(Collected data entries)

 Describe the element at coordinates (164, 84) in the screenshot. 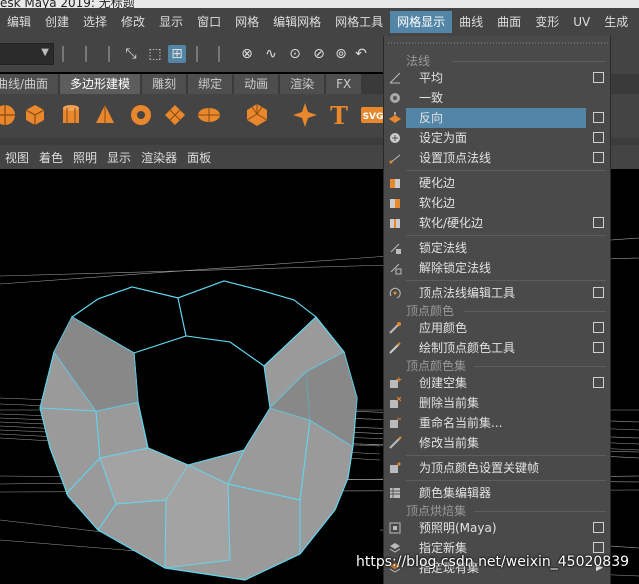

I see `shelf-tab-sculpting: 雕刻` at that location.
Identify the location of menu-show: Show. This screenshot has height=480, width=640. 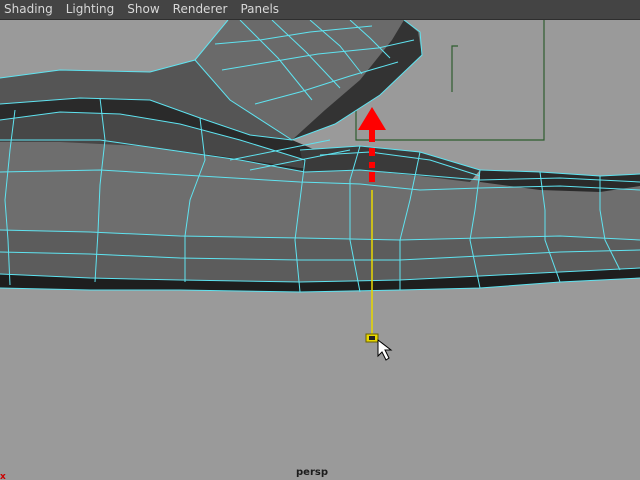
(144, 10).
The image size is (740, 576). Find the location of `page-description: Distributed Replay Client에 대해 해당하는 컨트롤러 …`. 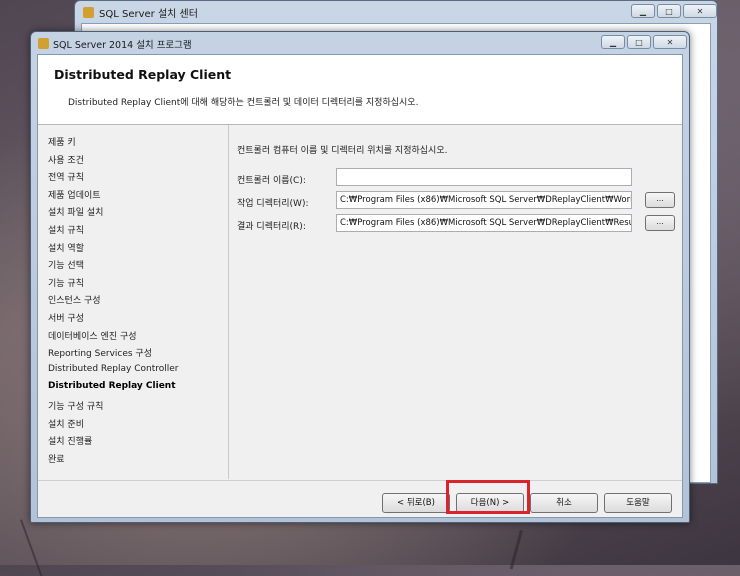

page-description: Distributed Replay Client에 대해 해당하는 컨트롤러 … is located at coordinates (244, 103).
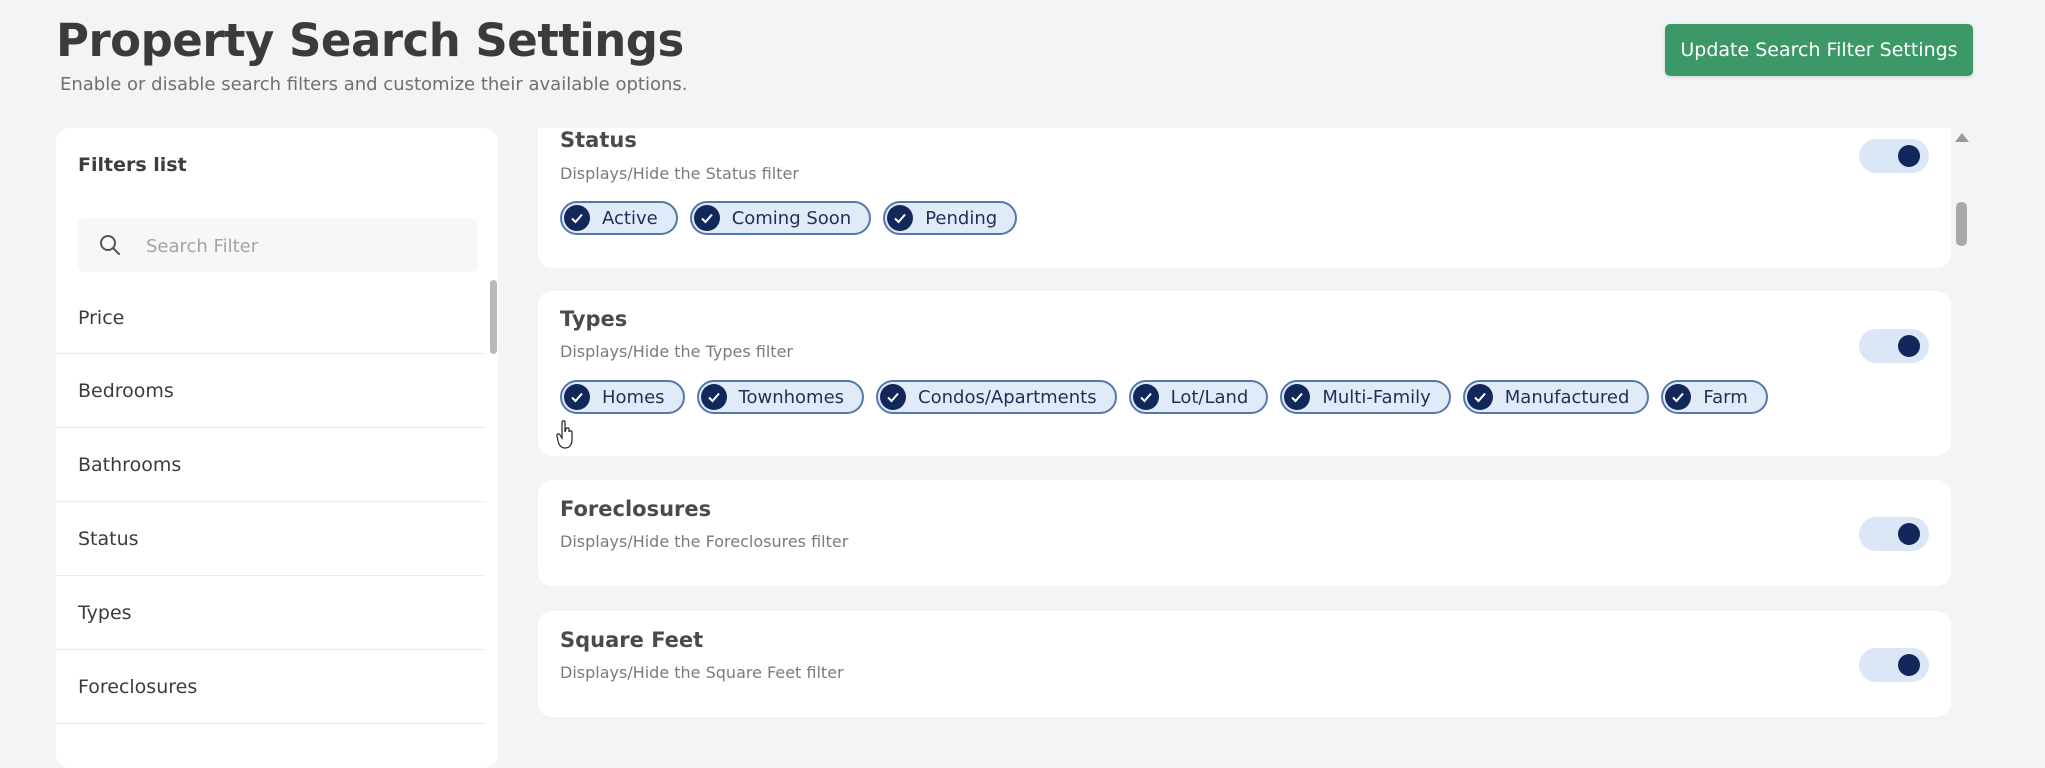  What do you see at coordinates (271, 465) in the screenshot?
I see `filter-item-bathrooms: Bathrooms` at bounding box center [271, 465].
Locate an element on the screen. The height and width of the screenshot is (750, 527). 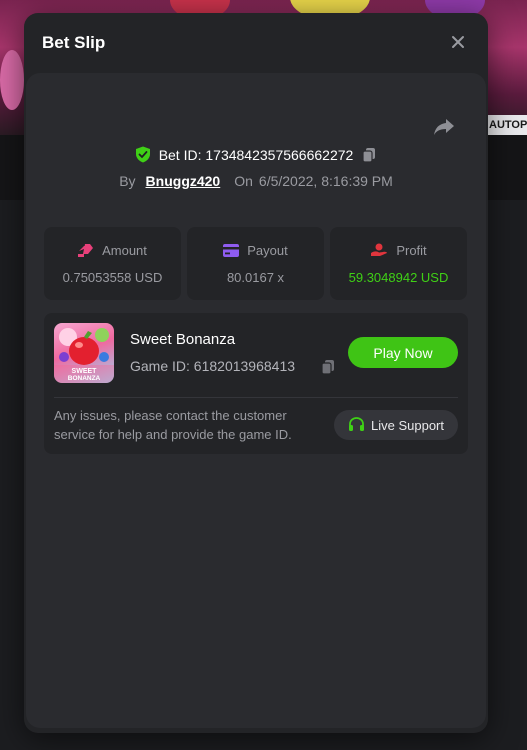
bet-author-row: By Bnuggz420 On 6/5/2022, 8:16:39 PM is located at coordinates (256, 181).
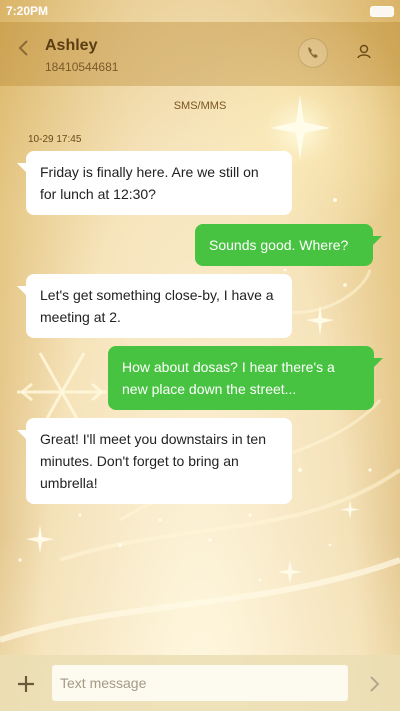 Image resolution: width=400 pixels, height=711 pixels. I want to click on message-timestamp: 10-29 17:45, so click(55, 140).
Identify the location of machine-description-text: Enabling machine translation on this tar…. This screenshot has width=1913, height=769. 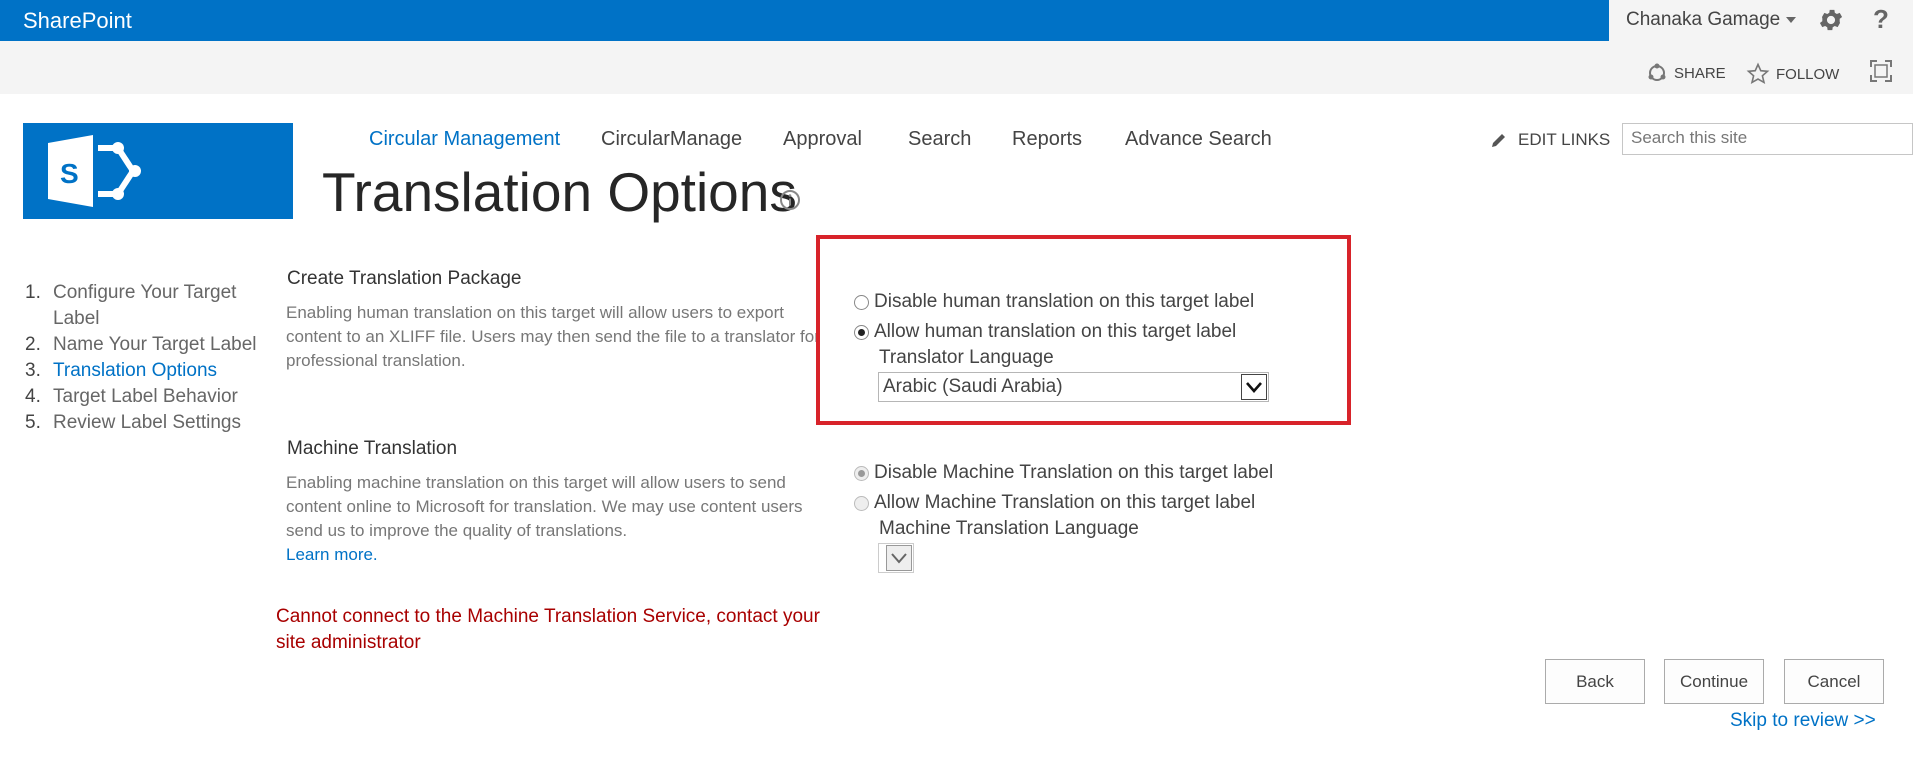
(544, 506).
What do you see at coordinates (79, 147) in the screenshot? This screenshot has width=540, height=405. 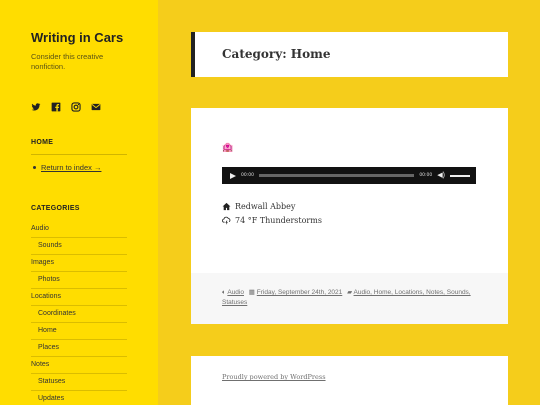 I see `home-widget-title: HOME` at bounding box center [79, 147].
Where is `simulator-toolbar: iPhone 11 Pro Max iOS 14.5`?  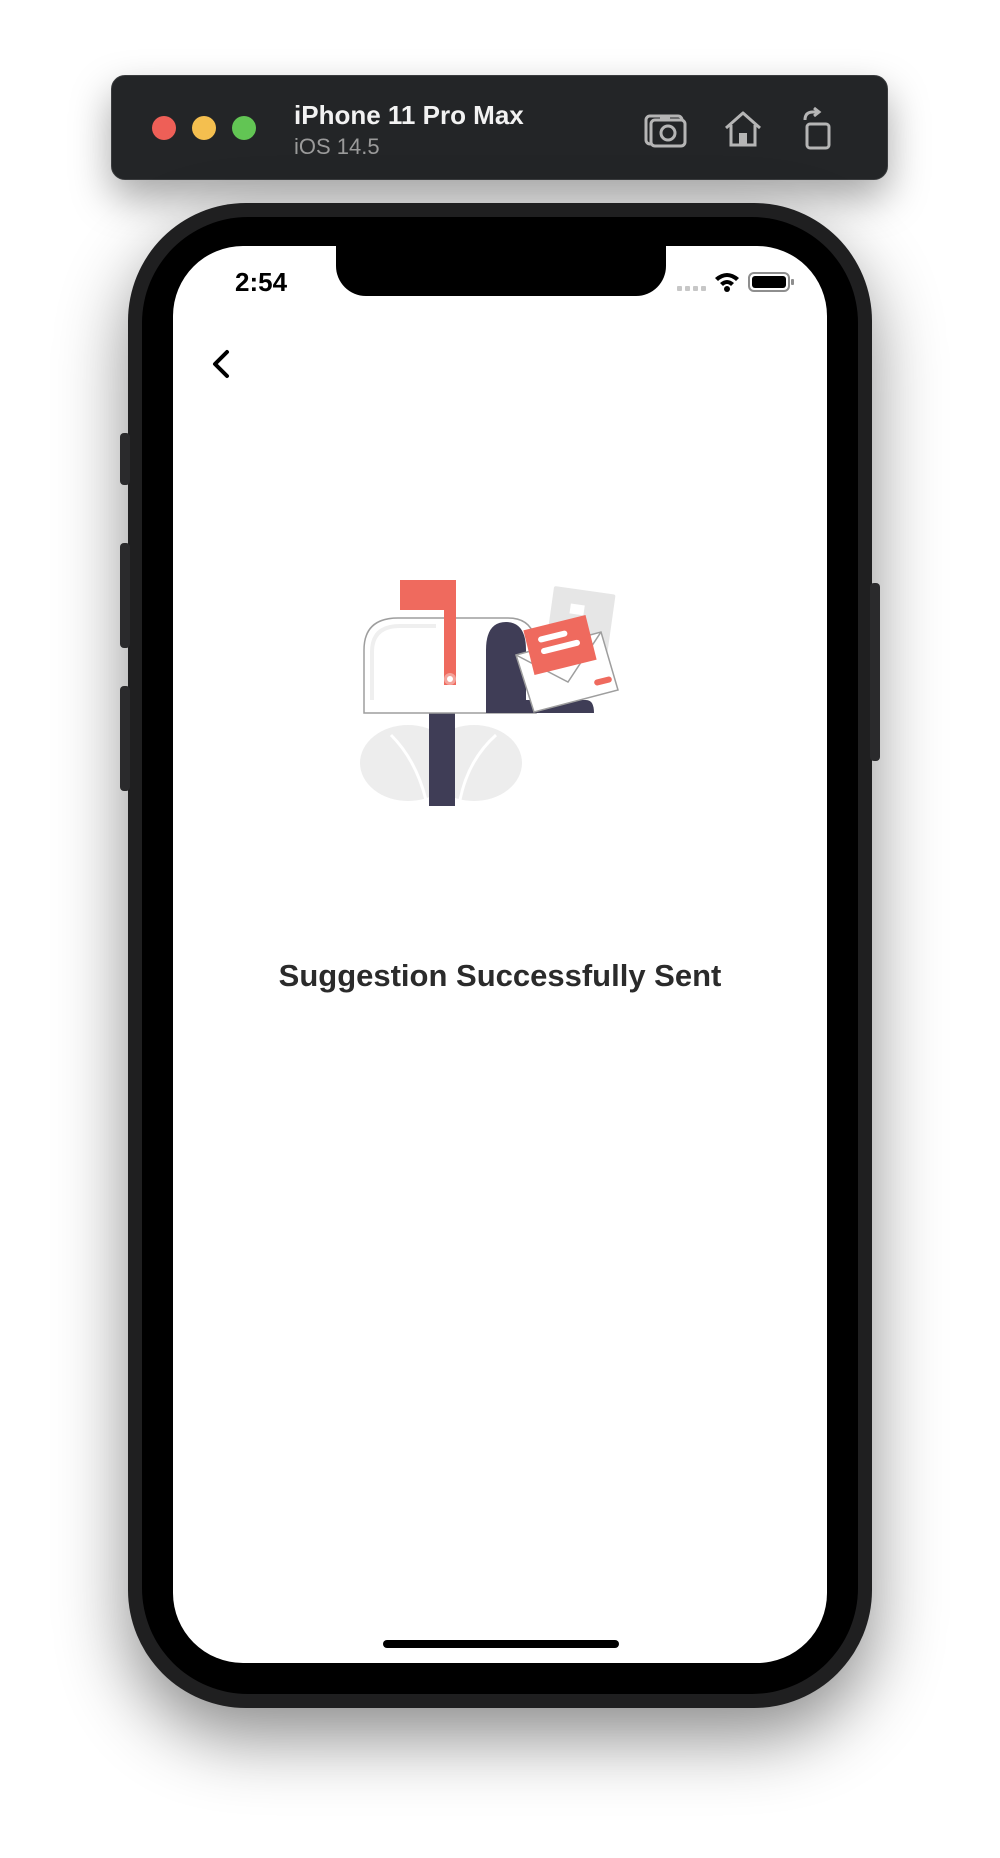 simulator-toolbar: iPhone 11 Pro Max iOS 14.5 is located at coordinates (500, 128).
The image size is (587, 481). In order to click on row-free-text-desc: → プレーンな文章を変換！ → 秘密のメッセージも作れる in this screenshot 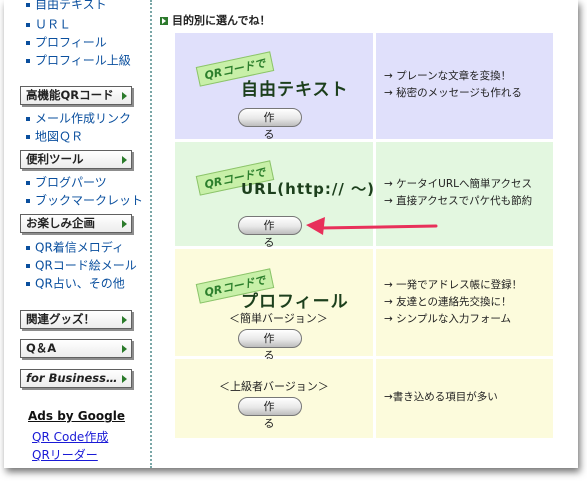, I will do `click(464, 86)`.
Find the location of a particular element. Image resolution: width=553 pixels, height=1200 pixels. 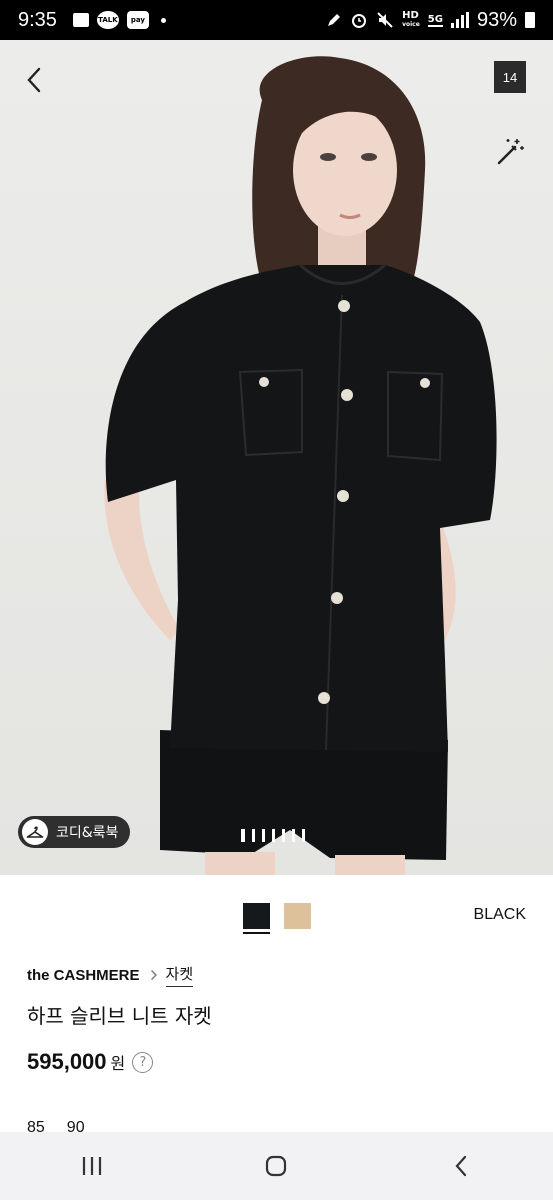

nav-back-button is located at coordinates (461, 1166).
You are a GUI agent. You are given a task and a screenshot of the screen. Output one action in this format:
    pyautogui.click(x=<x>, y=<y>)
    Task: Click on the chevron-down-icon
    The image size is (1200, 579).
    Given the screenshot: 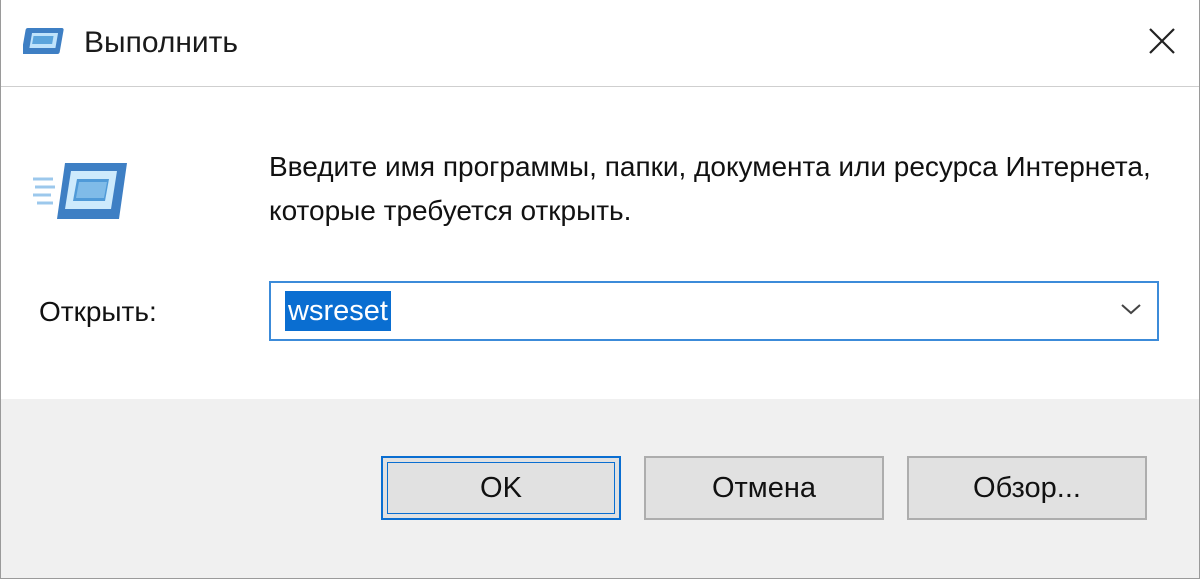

**Work request**
Give the lines of the material from the one containing "You are a GUI" through the end of the material, inclusive, as a numbered list with blank lines omitted. Leave the pictures out.

**Exercise result**
1. You are a GUI agent. You are given a task and a screenshot of the screen. Output one action in this format:
2.     pyautogui.click(x=<x>, y=<y>)
3.     Task: Click on the chevron-down-icon
4.     The image size is (1200, 579).
5.     Given the screenshot: 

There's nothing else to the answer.